Start of Exercise materials
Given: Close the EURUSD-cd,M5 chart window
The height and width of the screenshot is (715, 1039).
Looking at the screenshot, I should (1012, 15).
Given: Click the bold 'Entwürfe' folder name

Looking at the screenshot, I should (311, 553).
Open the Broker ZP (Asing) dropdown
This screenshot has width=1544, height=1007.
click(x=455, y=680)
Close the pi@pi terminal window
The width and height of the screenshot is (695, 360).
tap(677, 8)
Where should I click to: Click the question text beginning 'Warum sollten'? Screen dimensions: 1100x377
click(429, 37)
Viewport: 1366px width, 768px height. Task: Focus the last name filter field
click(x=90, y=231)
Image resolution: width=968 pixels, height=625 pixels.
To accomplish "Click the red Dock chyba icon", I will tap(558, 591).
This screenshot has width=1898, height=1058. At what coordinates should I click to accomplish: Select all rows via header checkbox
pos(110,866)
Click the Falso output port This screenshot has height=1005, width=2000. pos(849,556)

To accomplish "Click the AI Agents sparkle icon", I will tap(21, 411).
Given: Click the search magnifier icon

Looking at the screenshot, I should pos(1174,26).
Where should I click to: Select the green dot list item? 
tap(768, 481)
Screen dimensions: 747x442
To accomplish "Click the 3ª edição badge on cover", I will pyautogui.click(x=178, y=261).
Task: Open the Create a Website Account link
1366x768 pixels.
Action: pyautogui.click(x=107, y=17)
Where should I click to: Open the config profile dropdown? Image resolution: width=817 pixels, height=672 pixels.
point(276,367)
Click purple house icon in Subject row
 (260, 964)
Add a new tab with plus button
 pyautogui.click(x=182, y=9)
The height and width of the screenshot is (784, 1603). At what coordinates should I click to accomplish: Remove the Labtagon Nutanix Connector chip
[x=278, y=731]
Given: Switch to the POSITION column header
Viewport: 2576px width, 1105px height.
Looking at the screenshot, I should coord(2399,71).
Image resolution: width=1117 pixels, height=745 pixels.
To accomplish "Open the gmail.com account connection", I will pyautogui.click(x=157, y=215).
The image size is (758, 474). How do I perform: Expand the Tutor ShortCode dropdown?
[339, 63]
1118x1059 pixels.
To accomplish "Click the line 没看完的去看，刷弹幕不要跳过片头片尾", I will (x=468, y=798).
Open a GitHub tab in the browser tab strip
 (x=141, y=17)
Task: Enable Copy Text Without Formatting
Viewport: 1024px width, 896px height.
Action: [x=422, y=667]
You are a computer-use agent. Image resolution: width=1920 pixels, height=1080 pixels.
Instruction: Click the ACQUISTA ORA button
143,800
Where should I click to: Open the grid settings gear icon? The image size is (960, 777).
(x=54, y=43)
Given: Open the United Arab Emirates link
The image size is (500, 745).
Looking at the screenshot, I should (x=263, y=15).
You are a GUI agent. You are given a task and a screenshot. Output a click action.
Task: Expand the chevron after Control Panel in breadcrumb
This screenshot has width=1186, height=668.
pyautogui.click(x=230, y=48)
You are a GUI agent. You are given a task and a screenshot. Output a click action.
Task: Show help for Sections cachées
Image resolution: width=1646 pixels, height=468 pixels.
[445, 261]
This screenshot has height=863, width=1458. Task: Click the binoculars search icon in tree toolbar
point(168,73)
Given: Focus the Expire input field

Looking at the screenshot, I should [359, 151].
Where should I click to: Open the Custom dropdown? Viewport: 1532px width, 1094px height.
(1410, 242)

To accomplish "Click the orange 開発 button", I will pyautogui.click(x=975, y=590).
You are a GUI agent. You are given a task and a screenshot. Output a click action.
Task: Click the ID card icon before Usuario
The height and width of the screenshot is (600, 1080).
End of Exercise materials
◆ **Problem requirements**: Exactly as they appear above, give the entries again.

◆ **Result for this task**:
Given: Close the EURUSD-cd,M5 chart window
The height and width of the screenshot is (715, 1039).
Looking at the screenshot, I should (1012, 15).
Given: Click the bold 'Entwürfe' folder name

Looking at the screenshot, I should (311, 553).
Open the Broker ZP (Asing) dropdown
This screenshot has width=1544, height=1007.
click(x=455, y=680)
Close the pi@pi terminal window
The width and height of the screenshot is (695, 360).
tap(677, 8)
Where should I click to: Click the question text beginning 'Warum sollten'? Screen dimensions: 1100x377
click(429, 37)
Viewport: 1366px width, 768px height. Task: Focus the last name filter field
click(x=90, y=231)
Image resolution: width=968 pixels, height=625 pixels.
To accomplish "Click the red Dock chyba icon", I will tap(558, 591).
This screenshot has width=1898, height=1058. At what coordinates should I click to accomplish: Select all rows via header checkbox
pos(110,866)
Click the Falso output port This screenshot has height=1005, width=2000. pos(849,556)

To accomplish "Click the AI Agents sparkle icon", I will tap(21, 411).
Given: Click the search magnifier icon

Looking at the screenshot, I should pos(1174,26).
Where should I click to: Select the green dot list item? 
tap(768, 481)
Screen dimensions: 747x442
To accomplish "Click the 3ª edição badge on cover", I will pyautogui.click(x=178, y=261).
Task: Open the Create a Website Account link
1366x768 pixels.
Action: pyautogui.click(x=107, y=17)
Where should I click to: Open the config profile dropdown? Image resolution: width=817 pixels, height=672 pixels.
point(276,367)
Click purple house icon in Subject row
 (260, 964)
Add a new tab with plus button
 pyautogui.click(x=182, y=9)
The height and width of the screenshot is (784, 1603). At what coordinates should I click to accomplish: Remove the Labtagon Nutanix Connector chip
[x=278, y=731]
Given: Switch to the POSITION column header
Viewport: 2576px width, 1105px height.
Looking at the screenshot, I should coord(2399,71).
Image resolution: width=1117 pixels, height=745 pixels.
To accomplish "Open the gmail.com account connection", I will pyautogui.click(x=157, y=215).
The image size is (758, 474). How do I perform: Expand the Tutor ShortCode dropdown?
[339, 63]
1118x1059 pixels.
To accomplish "Click the line 没看完的去看，刷弹幕不要跳过片头片尾", I will (x=468, y=798).
Open a GitHub tab in the browser tab strip
 (x=141, y=17)
Task: Enable Copy Text Without Formatting
Viewport: 1024px width, 896px height.
Action: [x=422, y=667]
You are a computer-use agent. Image resolution: width=1920 pixels, height=1080 pixels.
Instruction: Click the ACQUISTA ORA button
143,800
Where should I click to: Open the grid settings gear icon? The image size is (960, 777).
(x=54, y=43)
Given: Open the United Arab Emirates link
The image size is (500, 745).
Looking at the screenshot, I should (x=263, y=15).
You are a GUI agent. You are given a task and a screenshot. Output a click action.
Task: Expand the chevron after Control Panel in breadcrumb
This screenshot has width=1186, height=668.
pyautogui.click(x=230, y=48)
You are a GUI agent. You are given a task and a screenshot. Output a click action.
Task: Show help for Sections cachées
Image resolution: width=1646 pixels, height=468 pixels.
[445, 261]
This screenshot has height=863, width=1458. Task: Click the binoculars search icon in tree toolbar
point(168,73)
Given: Focus the Expire input field

Looking at the screenshot, I should [359, 151].
Where should I click to: Open the Custom dropdown? Viewport: 1532px width, 1094px height.
(1410, 242)

To accomplish "Click the orange 開発 button", I will pyautogui.click(x=975, y=590).
You are a GUI agent. You are given a task and a screenshot. Output a click action.
Task: Click the ID card icon before Usuario
The height and width of the screenshot is (600, 1080).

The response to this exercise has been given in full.